Exercise prompt
Retype the data in its entirety, with no word changed.

Data for this exercise
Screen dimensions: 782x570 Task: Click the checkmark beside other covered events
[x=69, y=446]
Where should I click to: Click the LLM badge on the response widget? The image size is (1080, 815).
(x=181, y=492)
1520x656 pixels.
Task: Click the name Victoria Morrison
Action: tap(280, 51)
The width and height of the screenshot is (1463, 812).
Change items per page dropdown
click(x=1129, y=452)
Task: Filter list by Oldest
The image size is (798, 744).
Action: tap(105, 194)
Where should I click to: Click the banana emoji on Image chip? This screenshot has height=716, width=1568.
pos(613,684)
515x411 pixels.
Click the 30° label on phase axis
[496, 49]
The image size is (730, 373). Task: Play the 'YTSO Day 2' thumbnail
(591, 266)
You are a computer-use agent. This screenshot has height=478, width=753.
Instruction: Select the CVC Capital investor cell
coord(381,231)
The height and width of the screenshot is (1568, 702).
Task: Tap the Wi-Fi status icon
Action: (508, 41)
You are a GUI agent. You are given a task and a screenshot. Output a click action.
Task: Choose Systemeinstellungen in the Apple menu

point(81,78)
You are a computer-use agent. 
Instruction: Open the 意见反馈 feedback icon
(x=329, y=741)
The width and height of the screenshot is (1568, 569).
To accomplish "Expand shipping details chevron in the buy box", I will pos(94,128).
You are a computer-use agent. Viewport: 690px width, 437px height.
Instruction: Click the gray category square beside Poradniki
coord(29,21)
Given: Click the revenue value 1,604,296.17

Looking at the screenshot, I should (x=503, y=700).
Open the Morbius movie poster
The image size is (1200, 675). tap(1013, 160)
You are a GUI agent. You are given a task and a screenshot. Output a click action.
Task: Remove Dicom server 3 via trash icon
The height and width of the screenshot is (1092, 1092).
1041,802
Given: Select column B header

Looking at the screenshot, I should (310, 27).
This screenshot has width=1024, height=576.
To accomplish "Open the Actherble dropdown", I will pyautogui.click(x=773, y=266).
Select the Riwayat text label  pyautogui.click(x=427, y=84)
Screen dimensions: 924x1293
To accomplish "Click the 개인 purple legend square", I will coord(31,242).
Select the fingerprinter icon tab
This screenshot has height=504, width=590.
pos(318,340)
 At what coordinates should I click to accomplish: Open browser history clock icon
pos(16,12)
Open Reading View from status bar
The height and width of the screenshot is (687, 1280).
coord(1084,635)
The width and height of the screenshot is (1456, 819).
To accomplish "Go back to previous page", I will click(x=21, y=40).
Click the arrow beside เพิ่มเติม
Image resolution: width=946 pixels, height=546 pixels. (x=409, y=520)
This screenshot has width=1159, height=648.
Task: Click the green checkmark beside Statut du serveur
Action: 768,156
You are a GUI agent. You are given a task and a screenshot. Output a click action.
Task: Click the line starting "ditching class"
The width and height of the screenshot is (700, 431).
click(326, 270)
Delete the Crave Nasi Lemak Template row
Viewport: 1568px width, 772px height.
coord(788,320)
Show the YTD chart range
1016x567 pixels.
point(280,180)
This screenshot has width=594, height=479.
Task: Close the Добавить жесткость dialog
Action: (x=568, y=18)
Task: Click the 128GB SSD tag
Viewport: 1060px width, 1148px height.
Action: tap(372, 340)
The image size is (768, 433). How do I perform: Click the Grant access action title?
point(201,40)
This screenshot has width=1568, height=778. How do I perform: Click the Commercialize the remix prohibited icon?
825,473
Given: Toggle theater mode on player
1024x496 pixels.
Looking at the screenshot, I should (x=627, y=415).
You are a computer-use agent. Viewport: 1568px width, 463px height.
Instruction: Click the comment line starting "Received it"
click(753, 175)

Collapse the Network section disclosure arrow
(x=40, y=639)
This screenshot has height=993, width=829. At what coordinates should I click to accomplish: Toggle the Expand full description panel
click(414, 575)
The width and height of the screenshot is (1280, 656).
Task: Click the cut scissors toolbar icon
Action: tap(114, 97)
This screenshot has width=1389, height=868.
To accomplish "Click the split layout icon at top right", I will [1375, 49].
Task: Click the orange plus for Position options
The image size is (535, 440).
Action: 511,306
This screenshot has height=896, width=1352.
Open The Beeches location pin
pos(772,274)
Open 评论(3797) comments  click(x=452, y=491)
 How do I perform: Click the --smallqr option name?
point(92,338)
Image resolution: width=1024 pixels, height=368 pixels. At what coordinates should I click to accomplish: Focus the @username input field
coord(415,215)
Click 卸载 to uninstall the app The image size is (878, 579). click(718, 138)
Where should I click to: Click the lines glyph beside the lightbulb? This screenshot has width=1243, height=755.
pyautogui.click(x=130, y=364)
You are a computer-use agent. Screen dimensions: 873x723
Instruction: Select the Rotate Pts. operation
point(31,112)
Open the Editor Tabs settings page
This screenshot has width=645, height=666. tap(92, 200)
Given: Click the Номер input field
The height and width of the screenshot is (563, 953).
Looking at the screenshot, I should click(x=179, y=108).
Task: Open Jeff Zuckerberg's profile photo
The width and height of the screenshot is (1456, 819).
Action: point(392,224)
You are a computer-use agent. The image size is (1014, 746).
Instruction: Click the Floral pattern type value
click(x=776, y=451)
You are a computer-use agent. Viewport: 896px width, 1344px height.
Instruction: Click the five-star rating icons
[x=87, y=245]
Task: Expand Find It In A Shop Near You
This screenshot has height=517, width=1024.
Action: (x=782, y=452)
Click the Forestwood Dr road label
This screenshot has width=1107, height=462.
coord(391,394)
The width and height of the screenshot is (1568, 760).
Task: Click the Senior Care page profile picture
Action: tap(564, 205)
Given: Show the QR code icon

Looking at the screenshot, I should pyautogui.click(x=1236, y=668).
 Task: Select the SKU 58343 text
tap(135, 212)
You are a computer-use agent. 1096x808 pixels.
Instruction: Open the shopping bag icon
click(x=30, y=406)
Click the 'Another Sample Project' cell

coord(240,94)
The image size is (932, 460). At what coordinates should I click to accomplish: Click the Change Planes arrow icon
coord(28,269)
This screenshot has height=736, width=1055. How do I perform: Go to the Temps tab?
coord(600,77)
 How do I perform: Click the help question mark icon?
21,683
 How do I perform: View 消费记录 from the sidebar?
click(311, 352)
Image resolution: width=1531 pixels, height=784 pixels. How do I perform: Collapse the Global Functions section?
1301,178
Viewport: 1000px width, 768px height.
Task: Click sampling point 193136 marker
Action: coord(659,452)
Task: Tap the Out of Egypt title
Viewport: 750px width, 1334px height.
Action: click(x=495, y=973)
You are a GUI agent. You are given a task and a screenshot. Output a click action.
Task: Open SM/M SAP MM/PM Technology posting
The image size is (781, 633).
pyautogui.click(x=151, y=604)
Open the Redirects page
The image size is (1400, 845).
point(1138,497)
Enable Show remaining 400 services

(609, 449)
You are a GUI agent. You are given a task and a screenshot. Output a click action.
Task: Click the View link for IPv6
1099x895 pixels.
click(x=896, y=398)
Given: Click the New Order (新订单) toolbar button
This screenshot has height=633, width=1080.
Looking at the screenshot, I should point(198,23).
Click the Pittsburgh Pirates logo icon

Answer to this exercise
Screen dimensions: 782x570 Task: Click the checkmark beside other covered events
[x=69, y=446]
Where should I click to: Click the LLM badge on the response widget? The image size is (1080, 815).
(x=181, y=492)
1520x656 pixels.
Task: Click the name Victoria Morrison
Action: tap(280, 51)
The width and height of the screenshot is (1463, 812).
Change items per page dropdown
click(x=1129, y=452)
Task: Filter list by Oldest
The image size is (798, 744).
Action: tap(105, 194)
Where should I click to: Click the banana emoji on Image chip? This screenshot has height=716, width=1568.
pos(613,684)
515x411 pixels.
Click the 30° label on phase axis
[496, 49]
The image size is (730, 373). Task: Play the 'YTSO Day 2' thumbnail
(591, 266)
You are a computer-use agent. This screenshot has height=478, width=753.
Instruction: Select the CVC Capital investor cell
coord(381,231)
The height and width of the screenshot is (1568, 702).
Task: Tap the Wi-Fi status icon
Action: (508, 41)
You are a GUI agent. You are given a task and a screenshot. Output a click action.
Task: Choose Systemeinstellungen in the Apple menu

point(81,78)
You are a computer-use agent. 
Instruction: Open the 意见反馈 feedback icon
(x=329, y=741)
The width and height of the screenshot is (1568, 569).
To accomplish "Expand shipping details chevron in the buy box", I will pos(94,128).
You are a computer-use agent. Viewport: 690px width, 437px height.
Instruction: Click the gray category square beside Poradniki
coord(29,21)
Given: Click the revenue value 1,604,296.17

Looking at the screenshot, I should (x=503, y=700).
Open the Morbius movie poster
The image size is (1200, 675). tap(1013, 160)
You are a GUI agent. You are given a task and a screenshot. Output a click action.
Task: Remove Dicom server 3 via trash icon
The height and width of the screenshot is (1092, 1092).
1041,802
Given: Select column B header

Looking at the screenshot, I should (310, 27).
This screenshot has width=1024, height=576.
To accomplish "Open the Actherble dropdown", I will pyautogui.click(x=773, y=266).
Select the Riwayat text label  pyautogui.click(x=427, y=84)
Screen dimensions: 924x1293
To accomplish "Click the 개인 purple legend square", I will coord(31,242).
Select the fingerprinter icon tab
This screenshot has height=504, width=590.
pos(318,340)
 At what coordinates should I click to accomplish: Open browser history clock icon
pos(16,12)
Open Reading View from status bar
The height and width of the screenshot is (687, 1280).
coord(1084,635)
The width and height of the screenshot is (1456, 819).
To accomplish "Go back to previous page", I will click(x=21, y=40).
Click the arrow beside เพิ่มเติม
Image resolution: width=946 pixels, height=546 pixels. (x=409, y=520)
This screenshot has width=1159, height=648.
Task: Click the green checkmark beside Statut du serveur
Action: 768,156
You are a GUI agent. You are given a task and a screenshot. Output a click action.
Task: Click the line starting "ditching class"
The width and height of the screenshot is (700, 431).
click(326, 270)
Delete the Crave Nasi Lemak Template row
Viewport: 1568px width, 772px height.
coord(788,320)
Show the YTD chart range
1016x567 pixels.
point(280,180)
This screenshot has width=594, height=479.
Task: Close the Добавить жесткость dialog
Action: (x=568, y=18)
Task: Click the 128GB SSD tag
Viewport: 1060px width, 1148px height.
Action: tap(372, 340)
The image size is (768, 433). How do I perform: Click the Grant access action title?
point(201,40)
This screenshot has width=1568, height=778. How do I perform: Click the Commercialize the remix prohibited icon?
825,473
Given: Toggle theater mode on player
1024x496 pixels.
Looking at the screenshot, I should (x=627, y=415).
You are a computer-use agent. Viewport: 1568px width, 463px height.
Instruction: Click the comment line starting "Received it"
click(753, 175)

Collapse the Network section disclosure arrow
(x=40, y=639)
This screenshot has height=993, width=829. At what coordinates should I click to accomplish: Toggle the Expand full description panel
click(414, 575)
The width and height of the screenshot is (1280, 656).
Task: Click the cut scissors toolbar icon
Action: tap(114, 97)
This screenshot has width=1389, height=868.
To accomplish "Click the split layout icon at top right", I will [1375, 49].
Task: Click the orange plus for Position options
The image size is (535, 440).
Action: 511,306
This screenshot has height=896, width=1352.
Open The Beeches location pin
pos(772,274)
Open 评论(3797) comments  click(x=452, y=491)
 How do I perform: Click the --smallqr option name?
point(92,338)
Image resolution: width=1024 pixels, height=368 pixels. At what coordinates should I click to accomplish: Focus the @username input field
coord(415,215)
Click 卸载 to uninstall the app The image size is (878, 579). click(718, 138)
Where should I click to: Click the lines glyph beside the lightbulb? This screenshot has width=1243, height=755.
pyautogui.click(x=130, y=364)
You are a computer-use agent. Screen dimensions: 873x723
Instruction: Select the Rotate Pts. operation
point(31,112)
Open the Editor Tabs settings page
This screenshot has width=645, height=666. tap(92, 200)
Given: Click the Номер input field
The height and width of the screenshot is (563, 953).
Looking at the screenshot, I should click(x=179, y=108).
Task: Open Jeff Zuckerberg's profile photo
The width and height of the screenshot is (1456, 819).
Action: point(392,224)
You are a computer-use agent. The image size is (1014, 746).
Instruction: Click the Floral pattern type value
click(x=776, y=451)
You are a computer-use agent. Viewport: 896px width, 1344px height.
Instruction: Click the five-star rating icons
[x=87, y=245]
Task: Expand Find It In A Shop Near You
This screenshot has height=517, width=1024.
Action: (x=782, y=452)
Click the Forestwood Dr road label
This screenshot has width=1107, height=462.
coord(391,394)
The width and height of the screenshot is (1568, 760).
Task: Click the Senior Care page profile picture
Action: tap(564, 205)
Given: Show the QR code icon

Looking at the screenshot, I should pyautogui.click(x=1236, y=668).
 Task: Select the SKU 58343 text
tap(135, 212)
You are a computer-use agent. 1096x808 pixels.
Instruction: Open the shopping bag icon
click(x=30, y=406)
Click the 'Another Sample Project' cell

coord(240,94)
The image size is (932, 460). At what coordinates should I click to accomplish: Click the Change Planes arrow icon
coord(28,269)
This screenshot has height=736, width=1055. How do I perform: Go to the Temps tab?
coord(600,77)
 How do I perform: Click the help question mark icon?
21,683
 How do I perform: View 消费记录 from the sidebar?
click(311, 352)
Image resolution: width=1531 pixels, height=784 pixels. How do I perform: Collapse the Global Functions section?
1301,178
Viewport: 1000px width, 768px height.
Task: Click sampling point 193136 marker
Action: coord(659,452)
Task: Tap the Out of Egypt title
Viewport: 750px width, 1334px height.
Action: click(x=495, y=973)
You are a GUI agent. You are given a task and a screenshot. Output a click action.
Task: Open SM/M SAP MM/PM Technology posting
The image size is (781, 633).
pyautogui.click(x=151, y=604)
Open the Redirects page
The image size is (1400, 845).
point(1138,497)
Enable Show remaining 400 services

(609, 449)
You are a GUI agent. You are given a task and a screenshot. Output a click action.
Task: Click the View link for IPv6
1099x895 pixels.
click(x=896, y=398)
Given: Click the New Order (新订单) toolbar button
This screenshot has height=633, width=1080.
Looking at the screenshot, I should point(198,23).
Click the Pittsburgh Pirates logo icon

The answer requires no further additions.